- RECORDED INFORMATION
..........

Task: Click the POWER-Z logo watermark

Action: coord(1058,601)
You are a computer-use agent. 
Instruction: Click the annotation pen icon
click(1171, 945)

..........

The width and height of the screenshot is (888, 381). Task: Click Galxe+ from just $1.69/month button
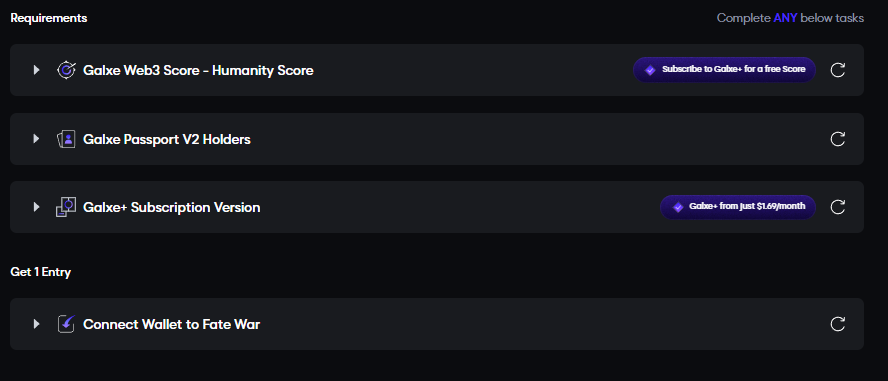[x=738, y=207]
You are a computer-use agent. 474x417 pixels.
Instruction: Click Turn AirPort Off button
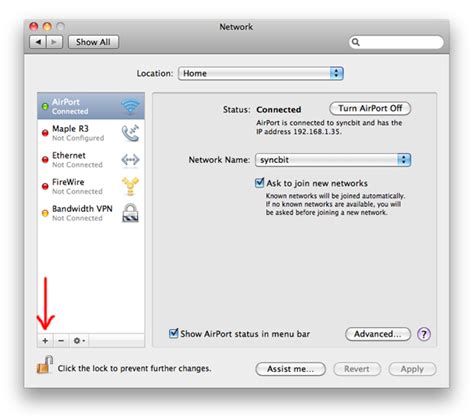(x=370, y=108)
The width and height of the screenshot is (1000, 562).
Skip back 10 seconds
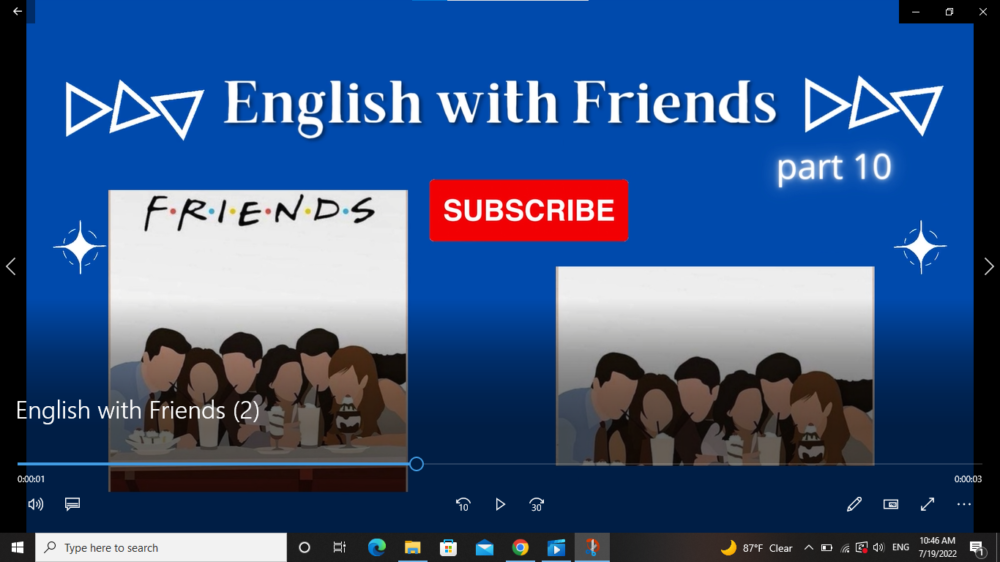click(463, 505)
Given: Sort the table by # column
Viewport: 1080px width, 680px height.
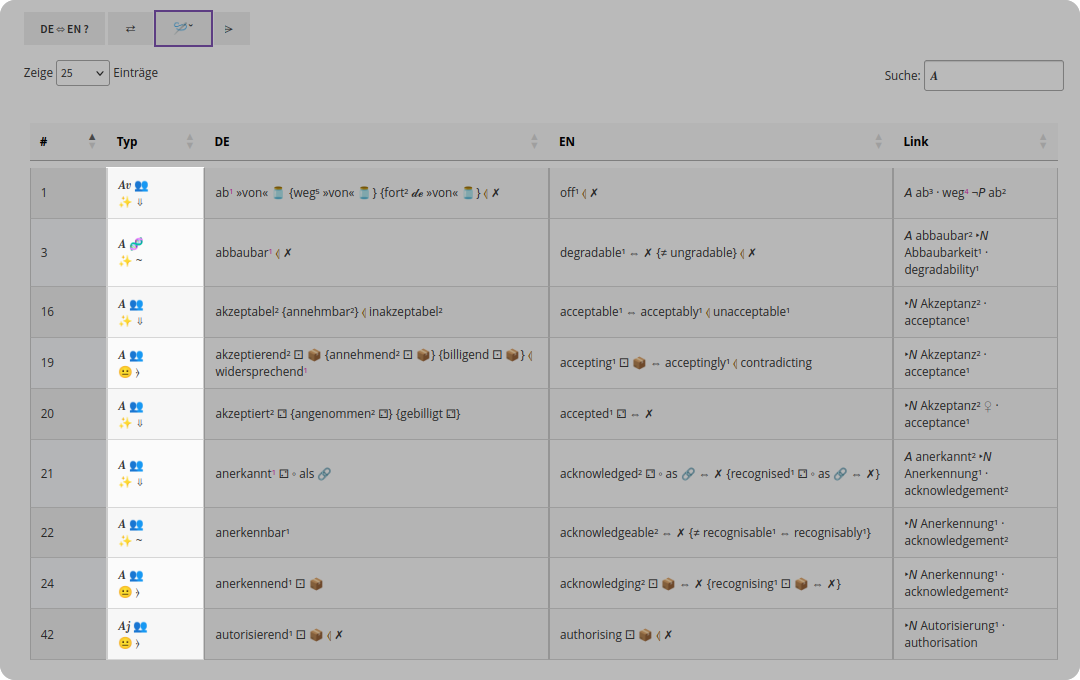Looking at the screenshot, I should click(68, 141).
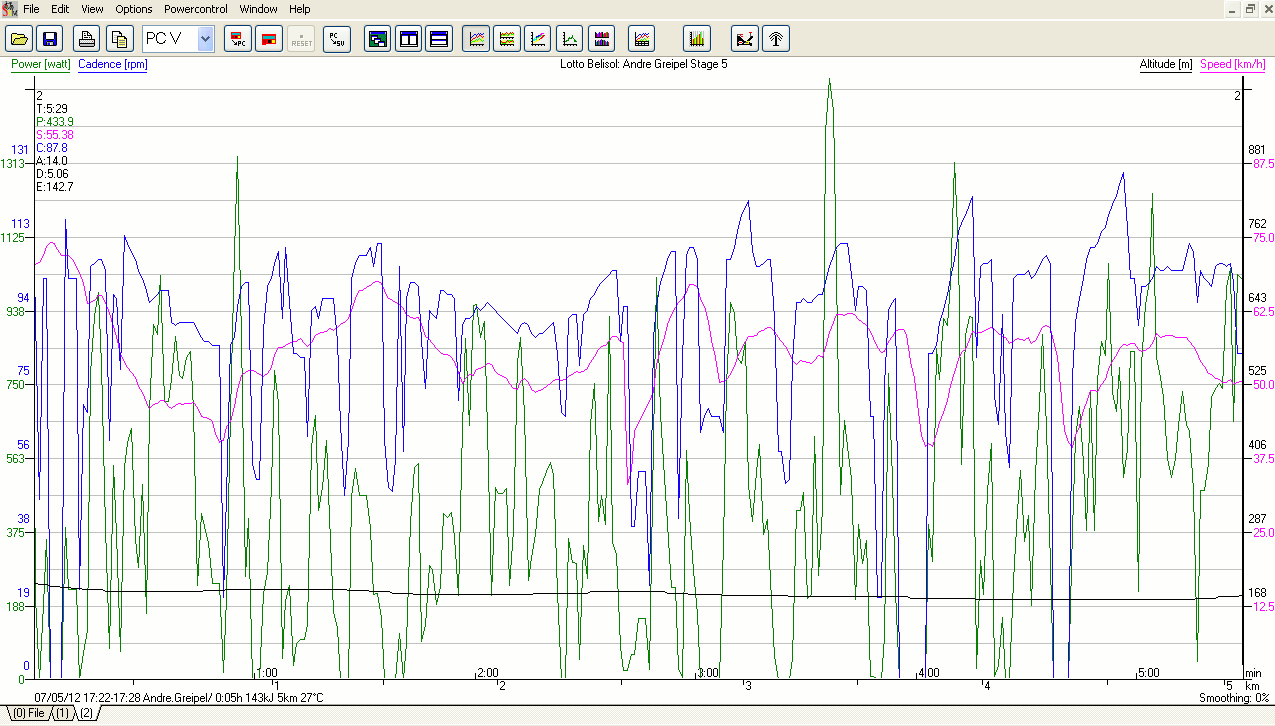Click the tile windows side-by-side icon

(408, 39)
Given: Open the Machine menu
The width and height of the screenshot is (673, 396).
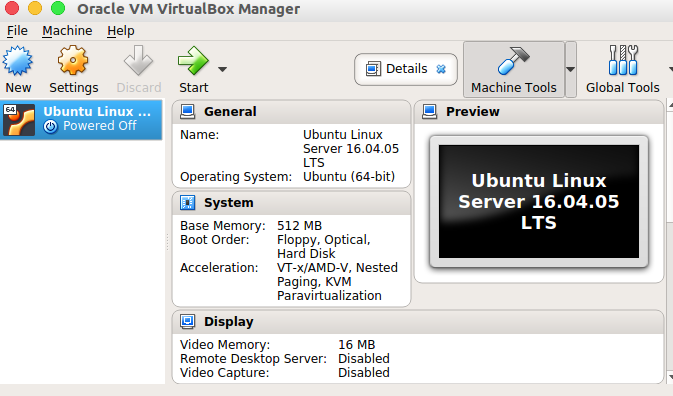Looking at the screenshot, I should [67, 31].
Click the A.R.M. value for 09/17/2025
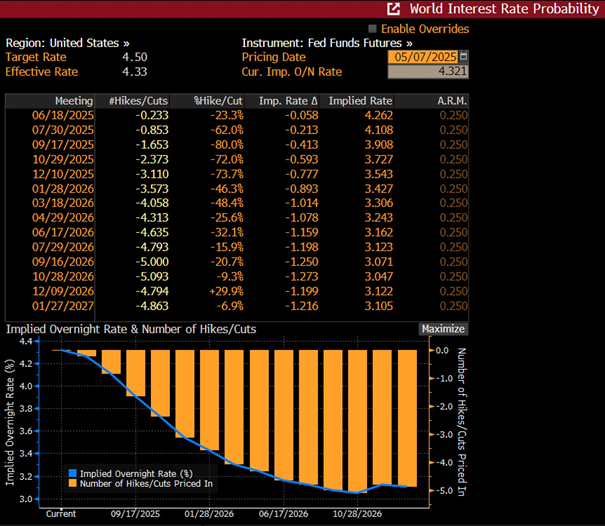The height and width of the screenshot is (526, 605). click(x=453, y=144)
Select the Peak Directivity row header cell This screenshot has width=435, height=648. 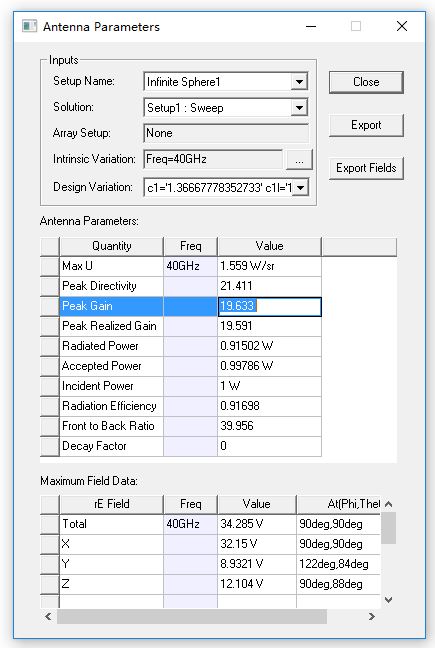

..........

- DESCRIPTION OF THE TASK
Would you please repeat only the lines above, beginning at the one that has "You are a computer-use agent. 474x417 pixels." and stopping after the one that has "Select the Peak", exactly and with no pictures?

- SOLVED EXERCISE
You are a computer-use agent. 474x417 pixels.
Instruction: Click Turn AirPort Off button
(x=370, y=108)
The width and height of the screenshot is (1000, 562).
Skip back 10 seconds
click(463, 505)
Given: Sort the table by # column
Viewport: 1080px width, 680px height.
Looking at the screenshot, I should click(68, 141).
Click the tile windows side-by-side icon

(408, 39)
Given: Open the Machine menu
The width and height of the screenshot is (673, 396).
Looking at the screenshot, I should [67, 31].
Click the A.R.M. value for 09/17/2025
The height and width of the screenshot is (526, 605). click(x=453, y=144)
Select the Peak Directivity row header cell This screenshot has width=435, height=648. 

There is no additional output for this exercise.